# cold air returns? noob question



## adunephel (Aug 6, 2011)

my house is one level, on a concrete slab, open floor plan (big open room, few doors), forced air heating/cooling (i believe).  house inspector said i needed to have cold air returns.  my furnace is located in a utility room with a completely slatted door.

could someone explain why i would have to have returns? (to me all the cold air gets sucked back up through where the air filter is).

thanks


----------



## paul52446m (Aug 6, 2011)

adunephel said:


> my house is one level, on a concrete slab, open floor plan (big open room, few doors), forced air heating/cooling (i believe).  house inspector said i needed to have cold air returns.  my furnace is located in a utility room with a completely slatted door.
> 
> could someone explain why i would have to have returns? (to me all the cold air gets sucked back up through where the air filter is).
> 
> thanks



 A furnace running like yours is pulling a vacuum on the room the furnace is in. This can cause a down draft in the furnace stack and water heater stack.
 If you have a natural draft furnace you could suck the flame out the front of the furnace . So you could have a fire risk and also a risk of getting carbon monoxide in the home If you check the size of the opening where the return air goes into the furnace. The free area going into that room has to be 4 times greater to not pull a vacuum. So check that  slatted door and tell me how many sq. in. of free area you have.   Paul


----------



## adunephel (Aug 6, 2011)

the slatted door is 66x24 (1584 in2), the air filter is 16x24 (384 in2)


----------



## paul52446m (Aug 6, 2011)

adunephel said:


> the slatted door is 66x24 (1584 in2), the air filter is 16x24 (384 in2)



When i say free area, that means the open area.
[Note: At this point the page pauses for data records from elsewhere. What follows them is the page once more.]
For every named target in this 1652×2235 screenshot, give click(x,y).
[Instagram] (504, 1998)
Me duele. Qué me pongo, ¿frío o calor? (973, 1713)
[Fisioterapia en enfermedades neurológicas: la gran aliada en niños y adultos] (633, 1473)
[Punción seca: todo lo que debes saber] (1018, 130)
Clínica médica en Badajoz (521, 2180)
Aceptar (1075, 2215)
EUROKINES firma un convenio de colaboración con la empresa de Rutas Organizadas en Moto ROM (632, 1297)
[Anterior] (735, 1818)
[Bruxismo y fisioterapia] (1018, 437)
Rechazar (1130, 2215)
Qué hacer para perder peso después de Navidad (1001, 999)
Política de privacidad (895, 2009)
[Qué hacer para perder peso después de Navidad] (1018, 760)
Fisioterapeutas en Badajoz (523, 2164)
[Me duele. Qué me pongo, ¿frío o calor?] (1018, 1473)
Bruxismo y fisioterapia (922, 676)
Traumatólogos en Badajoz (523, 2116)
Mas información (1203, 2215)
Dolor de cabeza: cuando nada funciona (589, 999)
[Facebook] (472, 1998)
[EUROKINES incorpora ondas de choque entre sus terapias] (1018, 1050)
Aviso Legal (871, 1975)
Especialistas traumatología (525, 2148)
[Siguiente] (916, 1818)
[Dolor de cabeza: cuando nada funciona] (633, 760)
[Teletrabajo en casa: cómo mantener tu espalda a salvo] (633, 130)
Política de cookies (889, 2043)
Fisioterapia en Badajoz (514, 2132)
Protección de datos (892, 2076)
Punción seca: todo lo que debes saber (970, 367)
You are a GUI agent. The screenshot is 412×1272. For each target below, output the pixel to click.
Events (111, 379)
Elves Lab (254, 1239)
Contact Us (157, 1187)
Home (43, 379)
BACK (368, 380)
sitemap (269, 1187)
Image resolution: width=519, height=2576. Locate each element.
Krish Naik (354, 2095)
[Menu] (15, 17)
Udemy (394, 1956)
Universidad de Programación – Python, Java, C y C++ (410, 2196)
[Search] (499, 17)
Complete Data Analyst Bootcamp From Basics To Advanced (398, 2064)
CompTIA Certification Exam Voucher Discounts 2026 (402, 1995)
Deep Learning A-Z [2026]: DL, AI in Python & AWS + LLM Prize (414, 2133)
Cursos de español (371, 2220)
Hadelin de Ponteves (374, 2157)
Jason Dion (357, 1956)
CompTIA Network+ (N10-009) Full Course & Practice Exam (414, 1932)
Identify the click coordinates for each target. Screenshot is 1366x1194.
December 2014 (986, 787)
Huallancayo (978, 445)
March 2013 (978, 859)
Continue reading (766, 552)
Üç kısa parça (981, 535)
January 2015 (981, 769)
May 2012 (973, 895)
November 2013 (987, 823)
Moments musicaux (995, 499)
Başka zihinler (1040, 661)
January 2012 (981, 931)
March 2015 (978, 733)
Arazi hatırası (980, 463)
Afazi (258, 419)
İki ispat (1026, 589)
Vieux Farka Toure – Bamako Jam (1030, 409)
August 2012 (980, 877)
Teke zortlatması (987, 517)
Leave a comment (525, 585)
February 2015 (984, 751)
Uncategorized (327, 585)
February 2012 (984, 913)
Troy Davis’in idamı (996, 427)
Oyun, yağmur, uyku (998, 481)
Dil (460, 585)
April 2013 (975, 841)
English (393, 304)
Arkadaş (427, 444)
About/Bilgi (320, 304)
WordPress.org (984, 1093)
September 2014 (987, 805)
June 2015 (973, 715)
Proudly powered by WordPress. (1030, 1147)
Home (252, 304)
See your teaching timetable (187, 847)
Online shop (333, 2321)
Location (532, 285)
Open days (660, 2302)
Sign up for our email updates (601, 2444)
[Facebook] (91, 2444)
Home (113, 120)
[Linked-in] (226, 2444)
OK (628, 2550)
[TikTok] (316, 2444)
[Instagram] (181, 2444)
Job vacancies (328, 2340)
The slates on your door is probably about 1/8" by 20" , so that means it would take 8 slates to make 1" which would be 20 sq. ". Your filter free area would be about 308 free area
 Paul


----------



## adunephel (Aug 6, 2011)

gotcha:
the door has about 186 in2 then.
the door itself is not tightly sealed as well, open spaces at the top and bottom.


----------



## paul52446m (Aug 6, 2011)

adunephel said:


> gotcha:
> the door has about 186 in2 then.
> the door itself is not tightly sealed as well, open spaces at the top and bottom.



This was a old formula that is a safety factor, but if you are not going to duct the return out that you should use it. New code will say you must duct the return out of that room, Be safe,  Paul


----------